自分の体がこんなに重いとは……。標準体重よりは重いのは自覚していたけれど、手術前の痛みの酷いときにも、体をずらす時は、パジャマの腰のあたりを引っ張って右へ左へずらすことは出来ていた。寝返りも起き上がることも、『イテテテテ〜〜〜』と言いながらも何かを支えにしながら起き上がることができていたのに。今日はどうだ。全く動かないのだ。パジャマの腰を右へ引っ張っても左へ引っ張ってもガンとして動かない自分の体だったのにはビックリした。

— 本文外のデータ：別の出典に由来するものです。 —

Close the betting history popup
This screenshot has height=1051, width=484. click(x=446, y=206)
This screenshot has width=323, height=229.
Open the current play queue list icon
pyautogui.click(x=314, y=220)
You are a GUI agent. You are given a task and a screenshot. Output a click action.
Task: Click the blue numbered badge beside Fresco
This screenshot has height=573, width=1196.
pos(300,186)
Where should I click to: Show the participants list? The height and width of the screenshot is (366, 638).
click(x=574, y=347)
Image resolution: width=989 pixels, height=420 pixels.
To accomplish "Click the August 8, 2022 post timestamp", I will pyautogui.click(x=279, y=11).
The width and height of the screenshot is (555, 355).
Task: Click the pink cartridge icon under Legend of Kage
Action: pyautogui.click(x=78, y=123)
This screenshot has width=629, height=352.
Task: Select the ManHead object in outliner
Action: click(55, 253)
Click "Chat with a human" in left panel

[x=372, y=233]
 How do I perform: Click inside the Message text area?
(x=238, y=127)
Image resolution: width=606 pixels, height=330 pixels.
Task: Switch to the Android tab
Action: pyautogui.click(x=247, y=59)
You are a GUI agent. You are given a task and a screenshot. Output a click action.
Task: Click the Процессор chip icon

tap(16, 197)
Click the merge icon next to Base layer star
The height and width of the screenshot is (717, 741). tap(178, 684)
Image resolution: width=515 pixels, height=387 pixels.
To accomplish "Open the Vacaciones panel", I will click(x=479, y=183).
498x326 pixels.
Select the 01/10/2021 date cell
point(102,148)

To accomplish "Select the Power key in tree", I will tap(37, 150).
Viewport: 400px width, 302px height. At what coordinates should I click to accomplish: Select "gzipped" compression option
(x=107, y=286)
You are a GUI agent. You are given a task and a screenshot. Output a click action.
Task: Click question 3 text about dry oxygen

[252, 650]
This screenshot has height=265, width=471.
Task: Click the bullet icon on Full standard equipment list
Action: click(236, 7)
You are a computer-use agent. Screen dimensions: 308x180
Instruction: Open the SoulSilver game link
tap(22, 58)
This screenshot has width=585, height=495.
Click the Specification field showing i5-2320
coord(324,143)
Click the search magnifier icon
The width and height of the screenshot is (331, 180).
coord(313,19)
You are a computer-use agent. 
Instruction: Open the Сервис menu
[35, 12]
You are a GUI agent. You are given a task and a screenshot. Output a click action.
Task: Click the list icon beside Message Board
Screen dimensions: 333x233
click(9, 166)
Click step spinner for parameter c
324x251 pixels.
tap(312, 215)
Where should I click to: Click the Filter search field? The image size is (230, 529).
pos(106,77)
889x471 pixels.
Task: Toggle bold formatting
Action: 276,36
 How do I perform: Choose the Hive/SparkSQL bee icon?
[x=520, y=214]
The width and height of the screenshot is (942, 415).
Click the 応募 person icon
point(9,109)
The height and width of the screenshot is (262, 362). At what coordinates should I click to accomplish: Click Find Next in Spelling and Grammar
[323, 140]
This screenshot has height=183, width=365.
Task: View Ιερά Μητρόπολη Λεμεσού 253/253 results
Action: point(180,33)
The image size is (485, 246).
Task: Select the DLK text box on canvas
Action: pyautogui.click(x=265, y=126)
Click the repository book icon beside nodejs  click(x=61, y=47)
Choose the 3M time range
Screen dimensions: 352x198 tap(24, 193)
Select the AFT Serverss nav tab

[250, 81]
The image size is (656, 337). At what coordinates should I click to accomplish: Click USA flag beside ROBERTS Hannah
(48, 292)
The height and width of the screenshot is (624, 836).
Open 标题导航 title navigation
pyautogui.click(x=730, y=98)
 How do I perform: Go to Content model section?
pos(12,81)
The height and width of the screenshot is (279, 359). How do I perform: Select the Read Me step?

『これじゃ、手術前より酷くなっているやン!やっぱり手術は止めた方がよかったんや。ヘルニアの痛みはなくなったけど、こんなに動けないんじゃ、手術しない方がマシやんか!!』
と、またまた手術したことを後悔した。
そんなことをぼんやり考えているところへ病棟主治医の中村ドクターがニコニコしながらやってきた。
体もふっくらとして、いつもにこやかな笑顔を絶やさない若いドクターだ。その笑顔を見ると安心する。医者の笑顔と話しやすさって大事だな。
「宮村さん、どうですか?足は動きますか?痺れはないですか」
とナースと同じことを聞いてくる。
「痺れは前と同じぐらいあります」
「そうですか。痺れはなかなか取れませんからね。正座した時の痺れもしばらくは取れないでしょう?宮村さんの場合、腰が痛くなってからが長いし、痺れが起きてからももう1ヶ月以上経つでしょう?神経がそれだけ痛めつけられていたということですからね」
そういうドクターの説明に一応納得はしたものの、
「いつごろなくなるんでしょう?」
「それは個人差がありますからね。はっきり言えません。ずっと取れない人もいますからね」
「ハァ……」
声にならないため息をして黙ってしまった私を見て、中村ドクターは話題を変えた。
「あ、かわいいパジャマを着ていますね。猫ですか?」
「はい、猫が大好きなんです。猫に会えないのが辛いです」
「ハハ、病院には猫は連れて来れませんからね」
痺れのことは嫌だったけれど、私の大好きな猫のパジャマを褒めてくれたので、高感度UP。
中村ドクターは優しいお医者様だった。